This is an aspect of theory of a woman’s actions after she has undergone rape, established by the


national Law, – the Criminal Code of Practice of the Republic of Kazakhstan. In reality, a raped woman is


greatly stressed, and she must go to the Raion court, to the judge on duty, reception hours – only two per


a day, from 9 to 11 o’clock, to stand in a line, as these hours are mainly for the citizens with the civil suits.


She can hardly be aware of how and in what number of copies she is supposed to write her claim, how to


prove the case of the rape and guilt of the criminal, how and when to submit petitions. More likely, the


woman who has undergone rape will get additional stress when she aware her own helplessness, and


vulnerability of her life and health both unprotected by the State.

▸ REQUIRED WORK: In the text on a rape victim's legal steps in Kazakhstan, during which hours does the judge on duty at the Raion court receive visitors?

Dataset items
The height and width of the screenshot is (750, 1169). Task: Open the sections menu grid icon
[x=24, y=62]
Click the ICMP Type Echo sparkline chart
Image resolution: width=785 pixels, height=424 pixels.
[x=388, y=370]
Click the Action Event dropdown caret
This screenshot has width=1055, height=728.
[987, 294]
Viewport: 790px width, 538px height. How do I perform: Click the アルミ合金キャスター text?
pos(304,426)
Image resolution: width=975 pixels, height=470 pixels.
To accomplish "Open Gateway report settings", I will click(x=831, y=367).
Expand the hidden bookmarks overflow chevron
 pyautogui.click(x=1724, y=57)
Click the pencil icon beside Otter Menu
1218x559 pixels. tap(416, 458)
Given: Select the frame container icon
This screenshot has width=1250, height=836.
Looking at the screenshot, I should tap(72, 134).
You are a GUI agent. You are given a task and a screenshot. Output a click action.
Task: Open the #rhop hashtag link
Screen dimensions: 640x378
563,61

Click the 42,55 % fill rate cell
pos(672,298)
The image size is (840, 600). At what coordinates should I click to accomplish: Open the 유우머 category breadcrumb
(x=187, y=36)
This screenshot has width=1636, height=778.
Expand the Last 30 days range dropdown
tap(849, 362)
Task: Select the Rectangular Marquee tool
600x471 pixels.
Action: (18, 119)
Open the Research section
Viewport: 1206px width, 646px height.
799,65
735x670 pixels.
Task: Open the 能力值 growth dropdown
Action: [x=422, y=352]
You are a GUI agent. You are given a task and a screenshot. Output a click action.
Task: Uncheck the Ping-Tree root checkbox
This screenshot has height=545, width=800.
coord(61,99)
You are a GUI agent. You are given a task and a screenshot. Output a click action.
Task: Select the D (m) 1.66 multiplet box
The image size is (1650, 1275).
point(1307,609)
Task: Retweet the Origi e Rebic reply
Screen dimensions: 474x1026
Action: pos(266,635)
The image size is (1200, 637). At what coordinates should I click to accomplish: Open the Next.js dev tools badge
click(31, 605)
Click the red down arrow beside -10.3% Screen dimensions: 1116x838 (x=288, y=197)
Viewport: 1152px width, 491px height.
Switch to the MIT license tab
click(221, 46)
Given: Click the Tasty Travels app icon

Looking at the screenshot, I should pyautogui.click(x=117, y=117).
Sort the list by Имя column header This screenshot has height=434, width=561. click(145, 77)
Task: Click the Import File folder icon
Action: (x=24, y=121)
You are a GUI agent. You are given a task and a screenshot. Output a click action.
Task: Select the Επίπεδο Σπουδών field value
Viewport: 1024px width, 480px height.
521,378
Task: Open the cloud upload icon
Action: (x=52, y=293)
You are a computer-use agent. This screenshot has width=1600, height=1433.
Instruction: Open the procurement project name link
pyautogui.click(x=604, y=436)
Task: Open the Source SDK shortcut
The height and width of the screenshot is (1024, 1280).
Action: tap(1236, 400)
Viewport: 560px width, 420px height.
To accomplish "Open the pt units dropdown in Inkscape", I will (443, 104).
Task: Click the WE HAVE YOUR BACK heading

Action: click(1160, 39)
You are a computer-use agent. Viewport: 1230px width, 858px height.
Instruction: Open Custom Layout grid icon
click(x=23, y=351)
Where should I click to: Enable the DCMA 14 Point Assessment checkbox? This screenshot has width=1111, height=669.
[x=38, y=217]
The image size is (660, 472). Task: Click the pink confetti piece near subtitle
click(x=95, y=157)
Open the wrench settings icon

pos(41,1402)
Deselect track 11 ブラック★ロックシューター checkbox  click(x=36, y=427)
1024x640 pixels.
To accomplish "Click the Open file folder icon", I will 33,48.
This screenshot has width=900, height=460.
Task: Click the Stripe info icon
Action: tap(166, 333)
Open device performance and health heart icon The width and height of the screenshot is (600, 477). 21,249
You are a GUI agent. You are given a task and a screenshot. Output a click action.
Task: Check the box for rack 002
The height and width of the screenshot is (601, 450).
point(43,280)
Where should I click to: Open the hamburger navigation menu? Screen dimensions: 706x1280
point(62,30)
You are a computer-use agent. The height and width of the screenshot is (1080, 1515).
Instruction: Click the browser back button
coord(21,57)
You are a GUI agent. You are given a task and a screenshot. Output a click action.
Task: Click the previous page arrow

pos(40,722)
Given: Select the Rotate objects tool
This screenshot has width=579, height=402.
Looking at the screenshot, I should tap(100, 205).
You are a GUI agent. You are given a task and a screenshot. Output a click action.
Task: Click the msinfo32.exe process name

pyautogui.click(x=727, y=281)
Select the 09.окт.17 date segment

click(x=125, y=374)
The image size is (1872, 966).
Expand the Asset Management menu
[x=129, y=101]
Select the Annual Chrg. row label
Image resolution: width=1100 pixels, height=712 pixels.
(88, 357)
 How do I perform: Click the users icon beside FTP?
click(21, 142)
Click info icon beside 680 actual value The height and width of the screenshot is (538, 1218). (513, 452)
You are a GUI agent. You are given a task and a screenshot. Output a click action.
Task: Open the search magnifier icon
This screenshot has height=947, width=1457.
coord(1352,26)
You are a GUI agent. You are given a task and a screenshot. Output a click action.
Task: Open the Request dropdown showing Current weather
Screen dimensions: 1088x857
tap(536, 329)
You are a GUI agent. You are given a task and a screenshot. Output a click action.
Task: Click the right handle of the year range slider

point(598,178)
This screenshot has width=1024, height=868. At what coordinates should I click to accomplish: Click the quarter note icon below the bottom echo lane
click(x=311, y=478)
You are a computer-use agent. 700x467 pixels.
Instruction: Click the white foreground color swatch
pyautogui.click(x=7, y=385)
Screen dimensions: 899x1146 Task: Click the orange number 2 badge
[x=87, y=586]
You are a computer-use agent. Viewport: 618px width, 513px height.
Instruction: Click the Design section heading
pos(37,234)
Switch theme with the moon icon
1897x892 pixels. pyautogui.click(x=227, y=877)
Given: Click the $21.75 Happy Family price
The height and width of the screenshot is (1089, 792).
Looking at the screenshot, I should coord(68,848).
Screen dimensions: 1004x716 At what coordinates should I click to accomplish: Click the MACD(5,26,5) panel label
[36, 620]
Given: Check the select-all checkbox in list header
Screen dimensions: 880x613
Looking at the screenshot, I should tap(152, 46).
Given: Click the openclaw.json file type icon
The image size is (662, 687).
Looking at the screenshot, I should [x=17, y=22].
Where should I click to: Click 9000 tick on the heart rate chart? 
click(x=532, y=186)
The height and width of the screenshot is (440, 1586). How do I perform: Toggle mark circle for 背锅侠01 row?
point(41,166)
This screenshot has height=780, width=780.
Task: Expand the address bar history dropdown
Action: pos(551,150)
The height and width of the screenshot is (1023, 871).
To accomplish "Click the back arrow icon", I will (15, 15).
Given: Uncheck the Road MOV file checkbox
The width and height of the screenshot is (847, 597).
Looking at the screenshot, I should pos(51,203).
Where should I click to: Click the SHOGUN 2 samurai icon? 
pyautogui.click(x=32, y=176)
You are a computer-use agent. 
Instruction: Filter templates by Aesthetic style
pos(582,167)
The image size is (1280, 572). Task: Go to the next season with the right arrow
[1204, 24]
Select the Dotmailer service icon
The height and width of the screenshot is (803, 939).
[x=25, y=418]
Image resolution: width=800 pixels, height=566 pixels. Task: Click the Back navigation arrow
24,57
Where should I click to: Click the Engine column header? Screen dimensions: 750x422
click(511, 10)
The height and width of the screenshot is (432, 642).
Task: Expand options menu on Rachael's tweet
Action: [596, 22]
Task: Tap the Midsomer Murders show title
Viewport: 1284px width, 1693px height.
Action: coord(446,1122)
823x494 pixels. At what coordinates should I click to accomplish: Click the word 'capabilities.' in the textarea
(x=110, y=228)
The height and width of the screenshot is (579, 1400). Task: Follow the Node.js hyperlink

▸ RESULT OF THE EXERCISE: From 9 to 11 o'clock, two hours a day.